Meu pai ouvia tudo atentamente e deu um sorriso quando acabei de falar.

- Você quer dizer que se sente rejeitado? Eu entendo que não conheça a palavra, não sei se alguma mulher já fez isso com você antes. – disse ele, rindo

- Teve uma em 1972. – Observei.

- É tão raro que você lembra até o ano. – Ele ainda ria, mas agora estava tornando a ficar sério – Escute, eu acho que você tem razão. Mini Higurashi está pensando só nela mesma, mas não sei se isso significa que não gosta o suficiente de você. Quando eu a encontrei no hall e ela me disse que estava grávida e você era o pai, só havia orgulho naquela voz, mesmo que ela estivesse chorando por sua causa minutos antes. Acho que vai ter que deixá-la perceber sozinha. E não vai demorar tanto, ela só tem o que, uns seis meses até os bebês nascerem? – ele deu de ombros

Refleti por um segundo e vi que ele tinha razão.

- É um plano a se pensar.

- Claro que é, eu sei de tudo. – disse ele, acendendo outro cigarro – Agora, gêmeos? Caramba, Sesshoumaru, você não faz nada que seja minimamente normal mesmo. Um milênio sendo solteiro e odiando humanos, do nada acorda e faz dois filhos em uma humana, posta foto dela no Instagram, chama para morar com você...

- O que eu posso fazer? Foi ela quem demorou muito a nascer, eu só fiz o que tinha que fazer.

- É, você tinha. Já era hora de você ter alguém para proteger. Eu estou mais feliz por isso que por qualquer batalha ou contrato que você já tenha vencido, sinceramente.

No geral, eu estava feliz também. Ficamos ali alternando entre conversas e períodos de silêncio até que toda a garrafa fosse embora.

Rin POV

No fim de semana eu fui para a casa do Sesshoumaru. Sábado fomos dar uma volta no parque perto da casa dele e na volta paramos em um café da Sanrio, onde eu tirei umas cinquenta fotos mesmo já tendo ido lá outras vezes.

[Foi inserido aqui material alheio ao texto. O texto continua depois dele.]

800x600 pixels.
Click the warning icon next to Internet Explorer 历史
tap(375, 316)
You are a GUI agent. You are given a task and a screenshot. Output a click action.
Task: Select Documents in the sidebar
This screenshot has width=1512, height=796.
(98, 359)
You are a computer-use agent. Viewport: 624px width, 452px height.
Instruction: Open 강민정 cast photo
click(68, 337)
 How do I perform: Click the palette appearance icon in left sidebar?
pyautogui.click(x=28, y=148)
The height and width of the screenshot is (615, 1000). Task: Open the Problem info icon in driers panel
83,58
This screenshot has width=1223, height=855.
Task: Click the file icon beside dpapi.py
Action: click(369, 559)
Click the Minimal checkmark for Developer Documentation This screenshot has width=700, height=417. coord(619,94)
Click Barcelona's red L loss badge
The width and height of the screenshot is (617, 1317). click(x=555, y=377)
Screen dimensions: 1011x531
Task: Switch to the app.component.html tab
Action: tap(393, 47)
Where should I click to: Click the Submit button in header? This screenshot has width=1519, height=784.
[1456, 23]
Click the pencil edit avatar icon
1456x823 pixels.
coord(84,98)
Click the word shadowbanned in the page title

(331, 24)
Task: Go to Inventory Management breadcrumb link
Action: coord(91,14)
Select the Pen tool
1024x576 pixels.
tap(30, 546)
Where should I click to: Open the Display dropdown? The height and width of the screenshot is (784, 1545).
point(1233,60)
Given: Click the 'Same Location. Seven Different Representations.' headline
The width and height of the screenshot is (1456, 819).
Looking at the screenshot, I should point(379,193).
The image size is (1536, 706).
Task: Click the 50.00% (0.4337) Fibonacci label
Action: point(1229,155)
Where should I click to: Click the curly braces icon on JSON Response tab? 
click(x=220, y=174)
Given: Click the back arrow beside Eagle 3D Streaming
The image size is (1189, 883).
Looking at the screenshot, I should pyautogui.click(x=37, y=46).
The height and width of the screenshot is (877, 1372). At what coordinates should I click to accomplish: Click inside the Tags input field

Sesshoumaru tinha ficado um pouco estranho depois da conversa que tivemos no dia da consulta, mas agora estava normal de novo e, como sempre, era meu fotógrafo oficial. No meio de todas aquelas fotos, eu mesma tirei uma foto dele, sua figura imponente e séria contrastando com toda aquela fofura cor de rosa. No final, acabei postando apenas fotos dos nossos cafés e da minha panqueca doce em formato de Hello Kitty.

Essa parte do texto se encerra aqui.